TL;DR
In the previous post, we defined the first game, Bring Me A Rock. Let’s explore the second game, Hope Is Our Most Important Strategy. The post is based on a remarkable book written by Johanna Rothman, Manage It!
The Hope
My first Star Wars movie was A New Hope. The rebellion forces were not relaying just on hope. They had Han Solo, Luke, Chewbacca, and many more success factors.
Hope is not enough to deliver a successful project [Esther Derby].
But when a project is steered against all common sense and project management skills, hope is only left. We identified a pattern for this game. Let’s see what you can do in this game to win.
Hope is usually a detector of total project chaos:
- Identify all the project risks related to platform, lifecycle, team members, programming language.
- Do not use Waterfall, because it is very hard to quickly change the direction of a Titanic.
- Apply Hudson Bay Project Start
- Get team members with technical skills and knowledge.
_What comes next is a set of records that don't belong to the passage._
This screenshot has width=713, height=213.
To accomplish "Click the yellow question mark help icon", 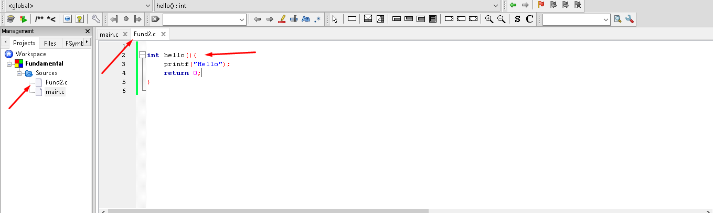I will (79, 19).
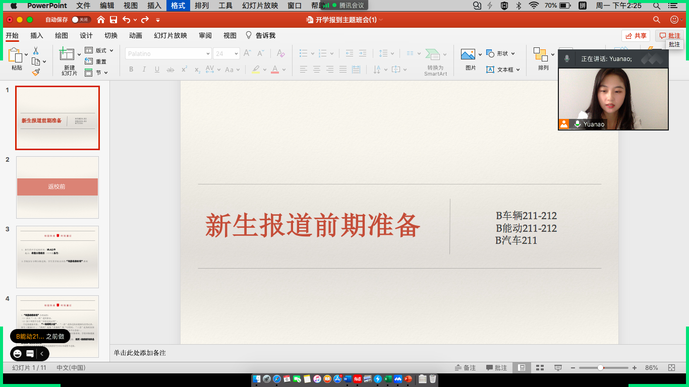The height and width of the screenshot is (387, 689).
Task: Toggle normal view in status bar
Action: point(522,368)
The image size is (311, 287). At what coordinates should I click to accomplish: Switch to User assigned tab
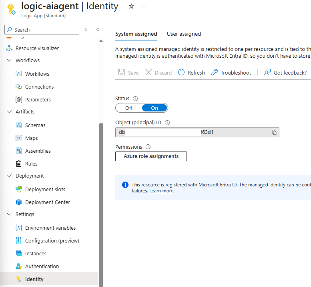(184, 34)
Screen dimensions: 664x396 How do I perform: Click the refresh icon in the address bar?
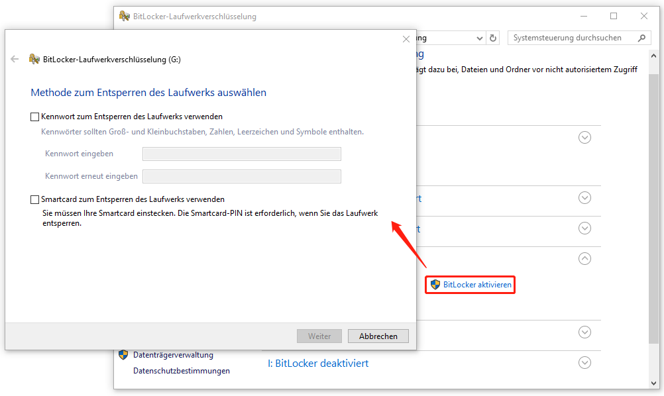click(493, 38)
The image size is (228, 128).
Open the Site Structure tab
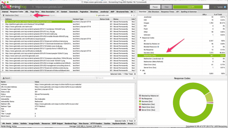point(154,12)
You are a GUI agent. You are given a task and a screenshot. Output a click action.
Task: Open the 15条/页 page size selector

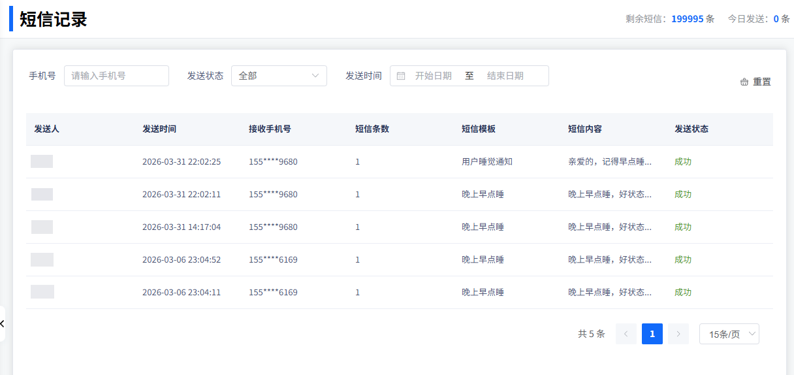click(x=729, y=334)
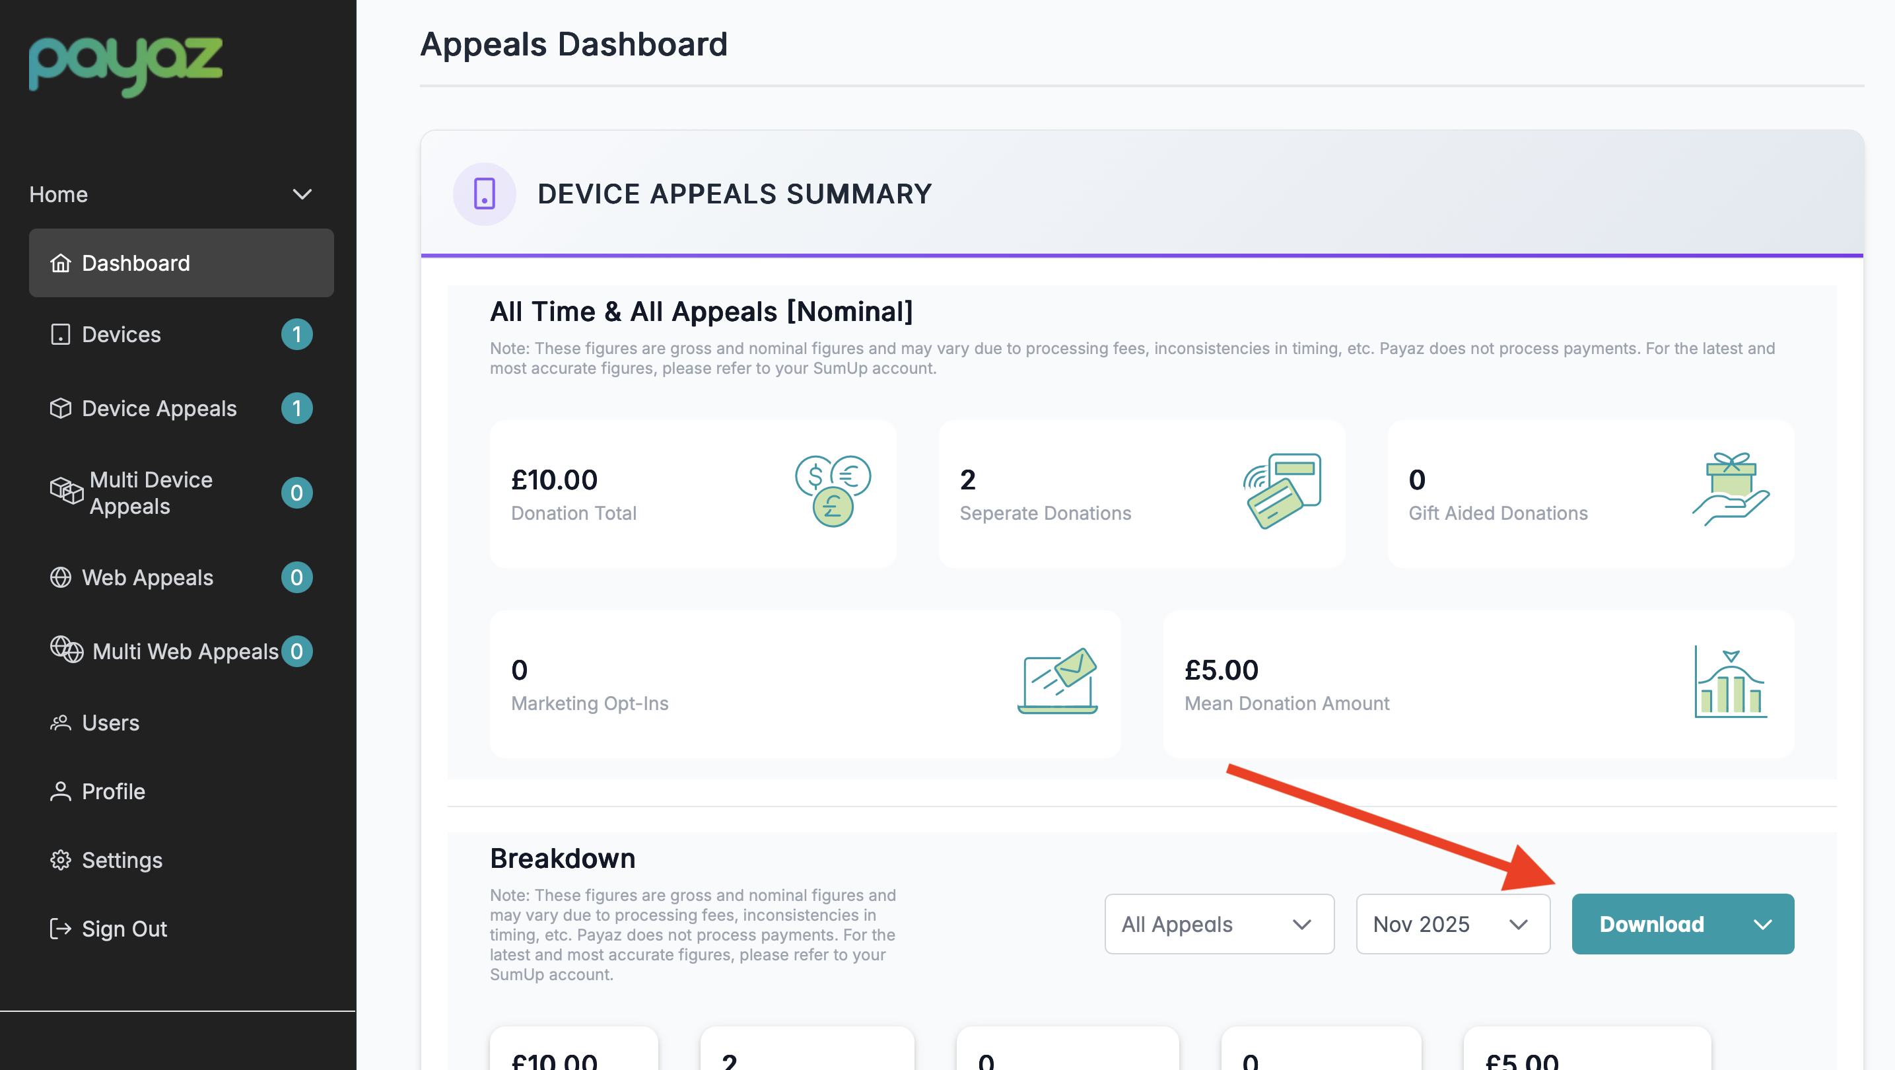Screen dimensions: 1895x1070
Task: Click the Mean Donation Amount chart icon
Action: (x=1730, y=682)
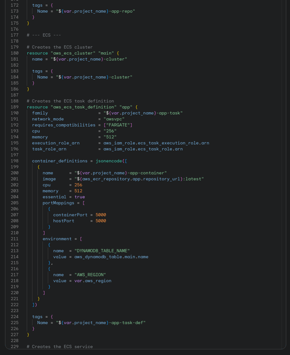Image resolution: width=290 pixels, height=355 pixels.
Task: Select the "FARGATE" string in requires_compatibilities
Action: [x=117, y=125]
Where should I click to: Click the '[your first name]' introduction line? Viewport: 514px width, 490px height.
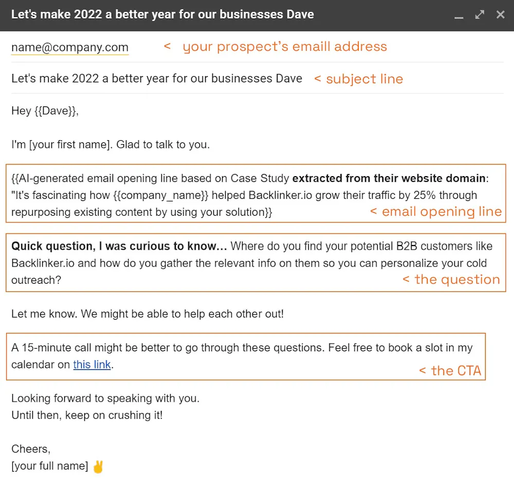[111, 144]
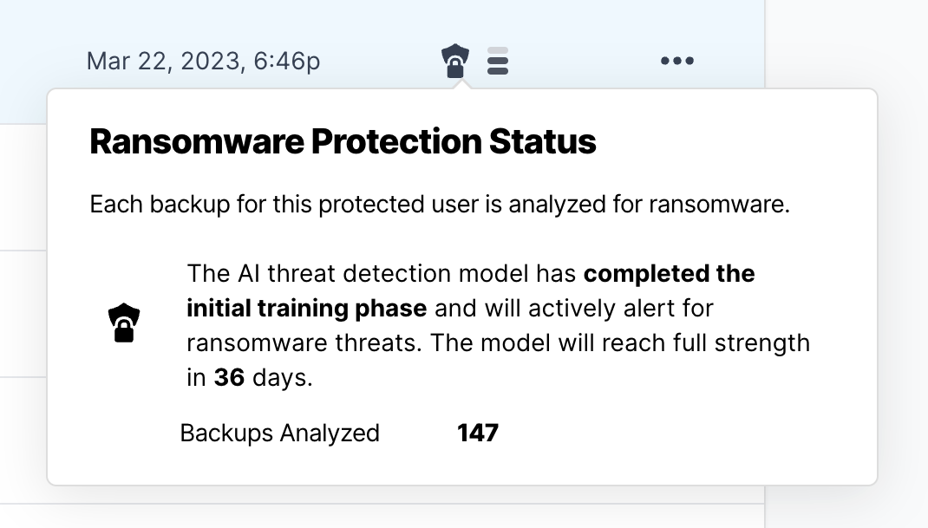This screenshot has height=528, width=928.
Task: Click the Ransomware Protection Status heading
Action: [343, 141]
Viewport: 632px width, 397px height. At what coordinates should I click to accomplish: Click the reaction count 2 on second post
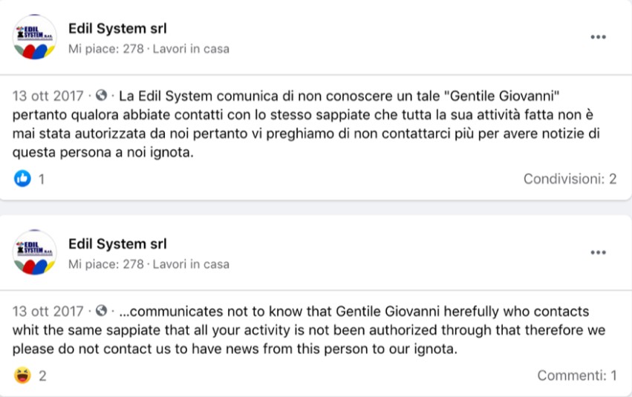pos(42,376)
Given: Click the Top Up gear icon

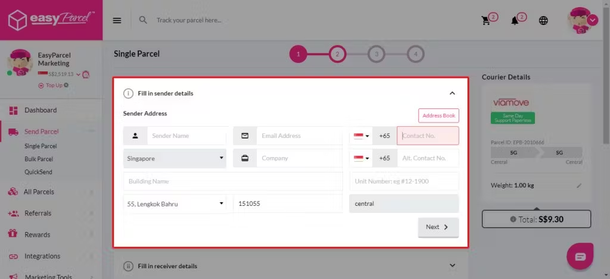Looking at the screenshot, I should pyautogui.click(x=66, y=85).
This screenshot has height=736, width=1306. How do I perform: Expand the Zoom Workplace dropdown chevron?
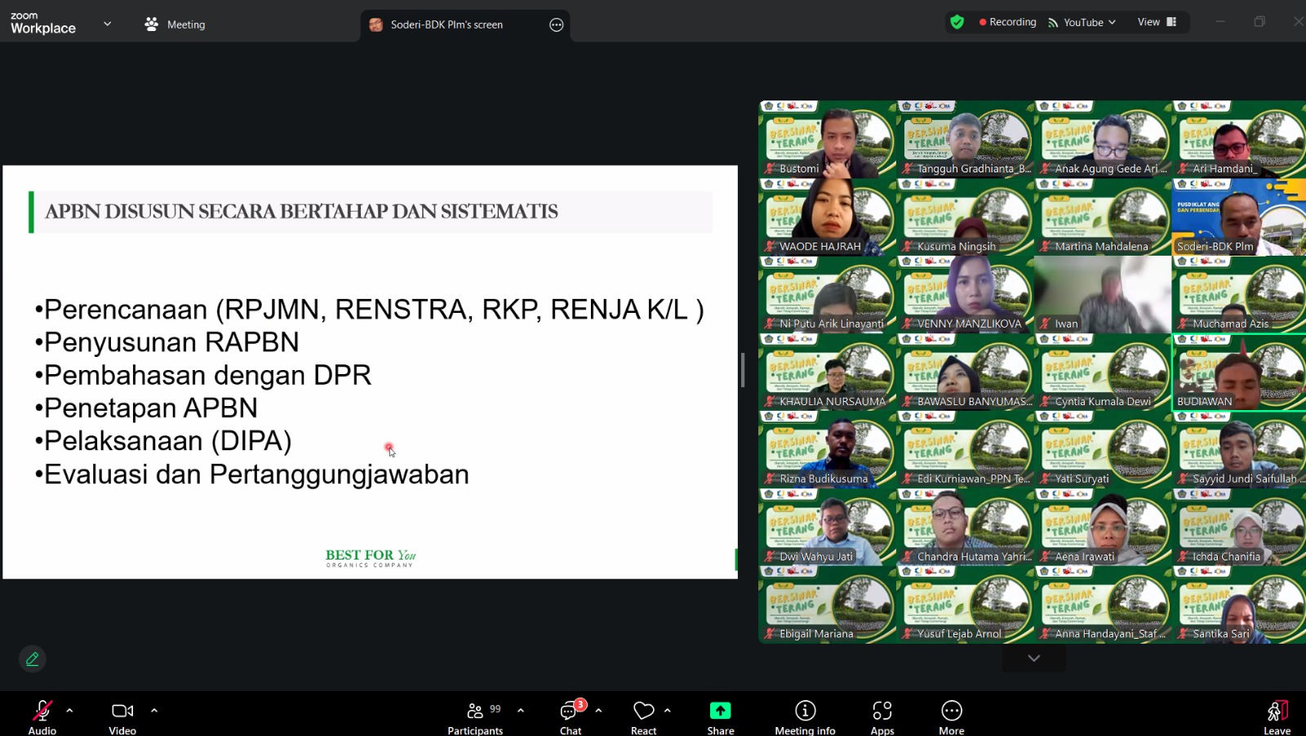(107, 24)
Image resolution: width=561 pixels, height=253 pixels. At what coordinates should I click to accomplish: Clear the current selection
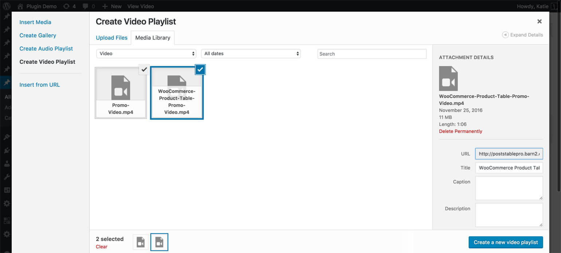tap(102, 246)
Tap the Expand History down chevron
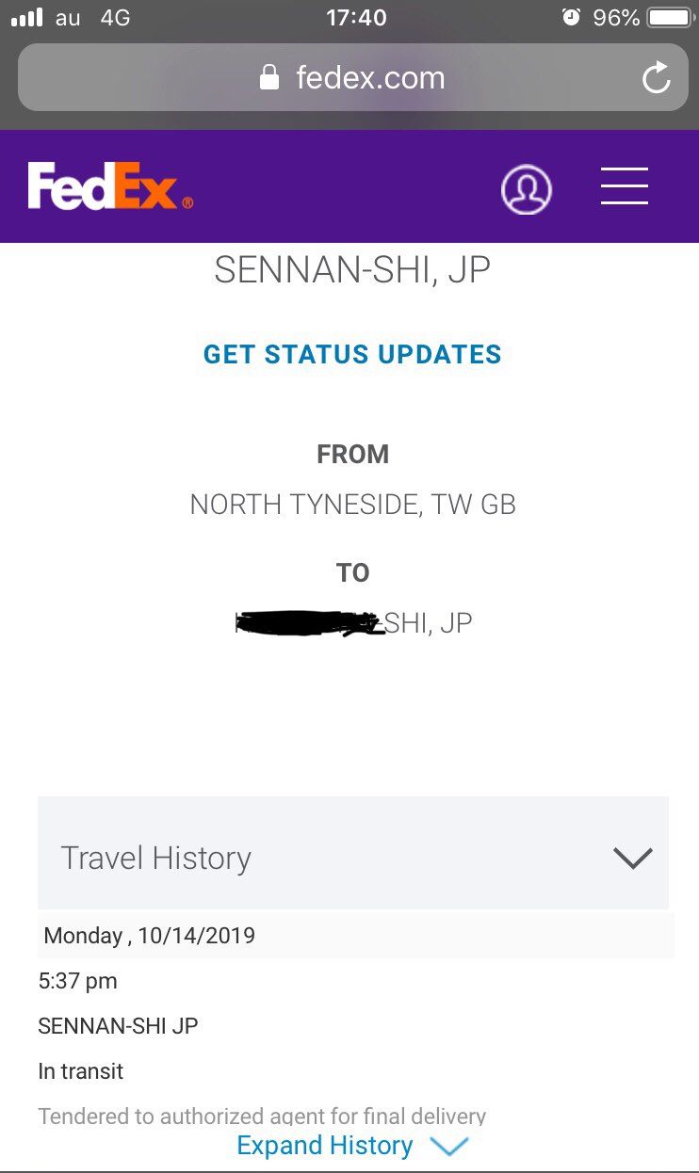The height and width of the screenshot is (1173, 699). tap(448, 1146)
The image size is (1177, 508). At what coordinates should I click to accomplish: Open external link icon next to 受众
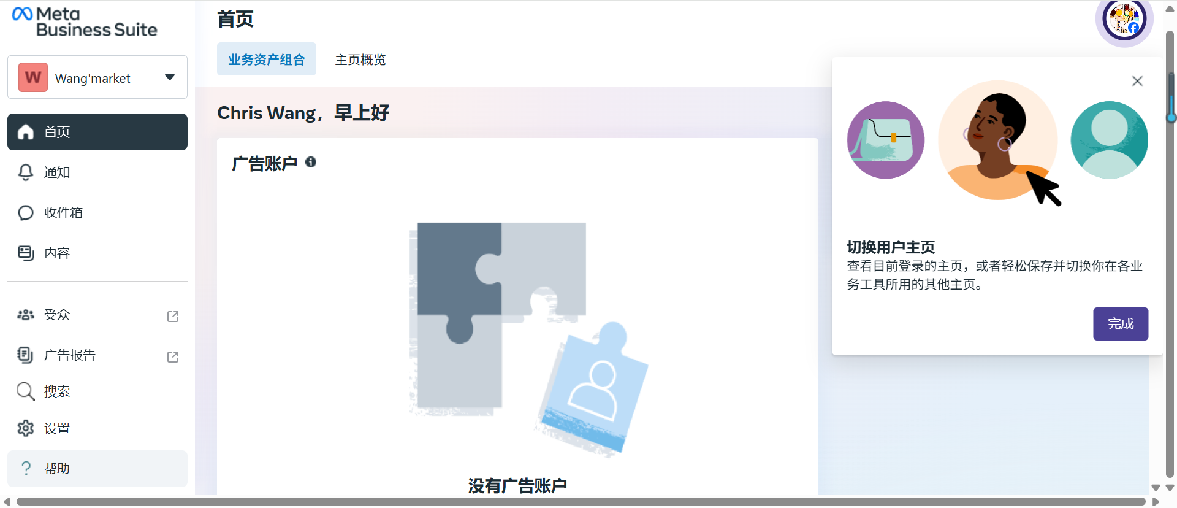173,317
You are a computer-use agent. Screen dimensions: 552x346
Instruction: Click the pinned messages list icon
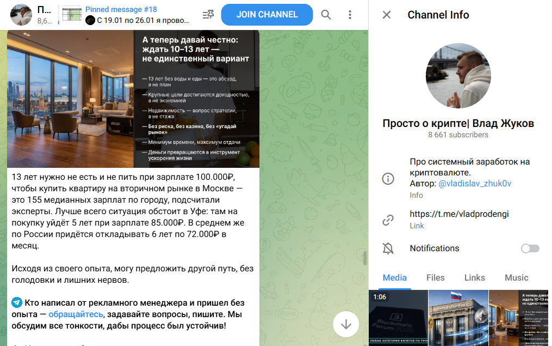pos(208,15)
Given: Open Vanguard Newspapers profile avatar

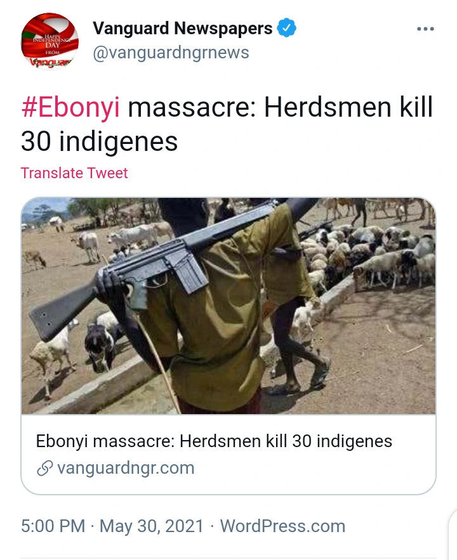Looking at the screenshot, I should [50, 41].
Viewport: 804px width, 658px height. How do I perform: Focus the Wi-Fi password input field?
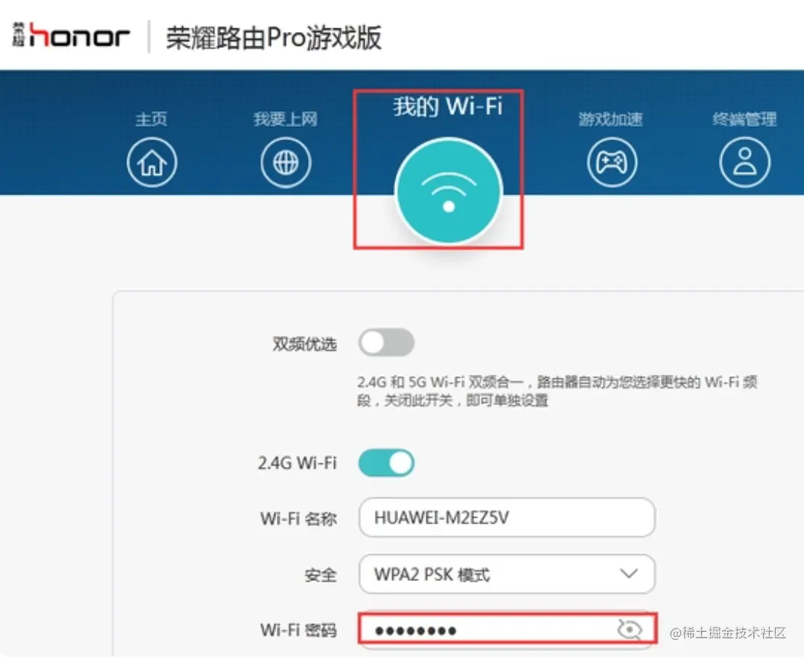(x=507, y=629)
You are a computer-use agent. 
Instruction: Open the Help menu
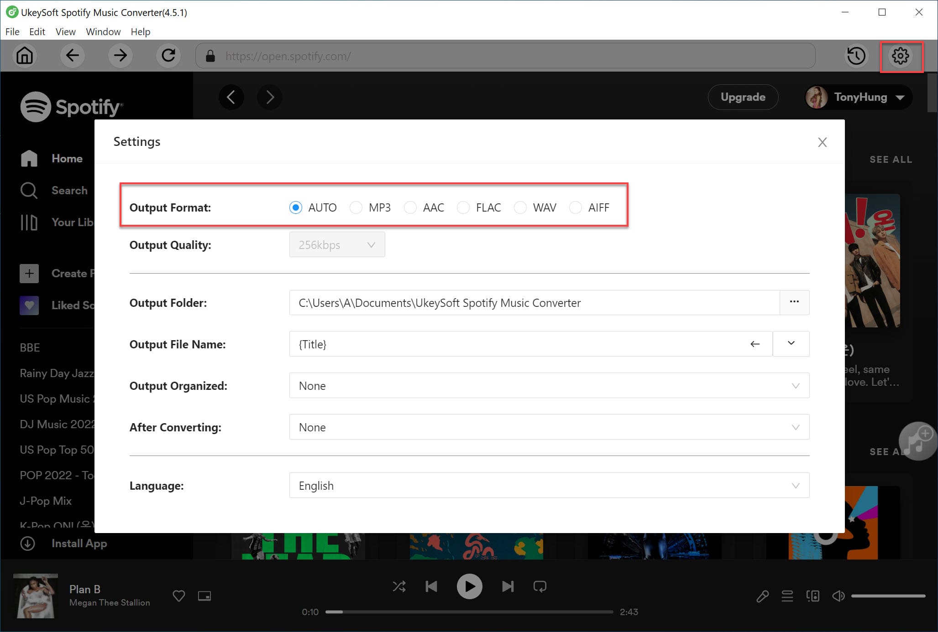140,31
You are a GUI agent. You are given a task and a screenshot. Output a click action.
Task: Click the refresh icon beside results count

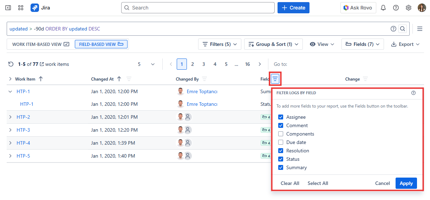pyautogui.click(x=11, y=64)

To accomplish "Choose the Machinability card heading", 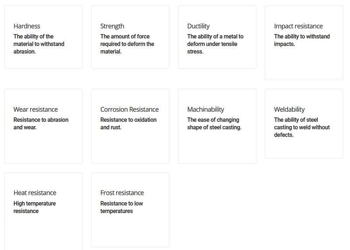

Get leaders that could teach others to mitigate risks. During that time, you could start with the project schedule.
- Iterate on everything, especially on project planning and scheduling. Plan and replan!
- Ask for help from team members at risk that you do not have the knowledge.
- Set Milestone criteria
- Timebox iterations and chart iteration velocity to measure your progress
Remember
Hope is a pattern that detects total chaos. To start making order timebox work iterations with milestones to get feedback as soon as possible.